Facing Fear.

Thursday, July 11 found me paddling for my life down a fast moving Tuckasegee River. Why? Well, why not? Dad paddles, why can’t I? It looks fun. I wish the confidence had stayed around a little longer instead of fleeing the moment I sat in my kayak in the rapid moving, freezing cold water of torture, I mean fun.

A friend from Africa joined us in NC for a weekend of kayak learning in the mountains. Day 1 found us practicing rolls & braces on the Tuck. We put in at an eddy that was big enough to keep me on edge & pray hard that I would be able to get out of it. Of course, Dad hops right into his boat, paddles to a wave, & begins playing in it. “I’m gonna go on down. Just aim down river & paddle hard,” he calls as he effortlessly leans into the wave & floats through the rapid. Mr. Young & Fearless doesn’t think twice & goes right after Dad, punching each wave without grace but making it through. Great. I’ve been left to age in this eddy. Now I HAVE to go. Ok, count to three. 1, 2, 3…. Ahhhhh!!!!!!

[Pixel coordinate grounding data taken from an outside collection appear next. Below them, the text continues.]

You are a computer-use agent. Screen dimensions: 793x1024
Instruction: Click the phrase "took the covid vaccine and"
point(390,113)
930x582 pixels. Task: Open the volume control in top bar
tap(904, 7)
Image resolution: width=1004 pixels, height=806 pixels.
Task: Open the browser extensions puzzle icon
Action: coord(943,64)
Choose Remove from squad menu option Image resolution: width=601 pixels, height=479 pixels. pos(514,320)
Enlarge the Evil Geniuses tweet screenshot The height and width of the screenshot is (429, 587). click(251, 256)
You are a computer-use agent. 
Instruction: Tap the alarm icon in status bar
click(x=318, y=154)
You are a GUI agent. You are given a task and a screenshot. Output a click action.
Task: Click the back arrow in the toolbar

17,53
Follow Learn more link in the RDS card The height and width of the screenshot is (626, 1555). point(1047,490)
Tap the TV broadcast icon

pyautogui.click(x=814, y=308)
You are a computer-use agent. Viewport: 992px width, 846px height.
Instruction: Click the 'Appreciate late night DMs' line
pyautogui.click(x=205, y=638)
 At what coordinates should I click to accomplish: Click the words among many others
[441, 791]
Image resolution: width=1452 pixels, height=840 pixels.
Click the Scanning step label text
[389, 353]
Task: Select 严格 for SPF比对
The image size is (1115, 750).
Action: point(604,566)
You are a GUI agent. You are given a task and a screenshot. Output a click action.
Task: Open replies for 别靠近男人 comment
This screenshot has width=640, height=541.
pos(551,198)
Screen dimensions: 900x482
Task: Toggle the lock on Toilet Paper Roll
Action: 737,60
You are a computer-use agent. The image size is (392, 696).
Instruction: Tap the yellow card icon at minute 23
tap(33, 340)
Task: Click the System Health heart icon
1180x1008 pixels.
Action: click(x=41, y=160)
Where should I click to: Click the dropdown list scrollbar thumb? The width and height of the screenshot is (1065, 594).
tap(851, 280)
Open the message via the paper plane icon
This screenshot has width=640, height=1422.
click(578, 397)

I get my boat across the eddy line. Barely. And head straight into the monster waves of 2 feet. Paddle, lean, LEAN! PADDLLLLLE! Oh no! Paddle! Paddle! Oh, made it! Oh, wait…. crap! 

The cold swooshes around my face in a rush of arctic panic that takes my breath away. Suspended underneath, I try to get my paddle to the top of the capsized boat & attempt to roll up. Fail. Attempt 2. Nope. Ok, I’m outta here. I pull the skirt & punch out of the kayak only to find Dad right there with his boat, ready to have assisted me if I had only signaled. My brain was too cold to think that far ahead.

With my first “swim” behind me, bravery slowly peeped its face around the corner to stare down my fear of dying by moving water. After more instruction from Dad, I got back into my boat & continued to paddle down the river. We even stopped in a small eddy to work on pull outs & eddy turns. Once again, I became closer friends with the icy Tuck river, but this time, I successfully rolled back up!

The rest of the weekend proved to be lots of fun. To gain more river confidence, I spent Friday with a private instructor practicing my roll, strokes, & ferrying. We went back to the Tuckasegee where I rolled, this time purposefully, in the rapids to boost my boldness in the fast currents. By the end of the day, I could say I enjoyed kayaking & felt prepared to tackle the next glacier: the Nantahala.

With enough confidence & skill to be dangerous & comical, I joined the “pros” on the Nanty Saturday & Sunday. The waves were much larger, longer, & livelier. The holes were more threatening & ominous. The rocks were more frequent. And the conversation in my mind was not always missionary like. However, I successfully paddled down the river, combat rolled perfectly, & even braved the class III falls at the end. I can now say that I kayak. Sorta.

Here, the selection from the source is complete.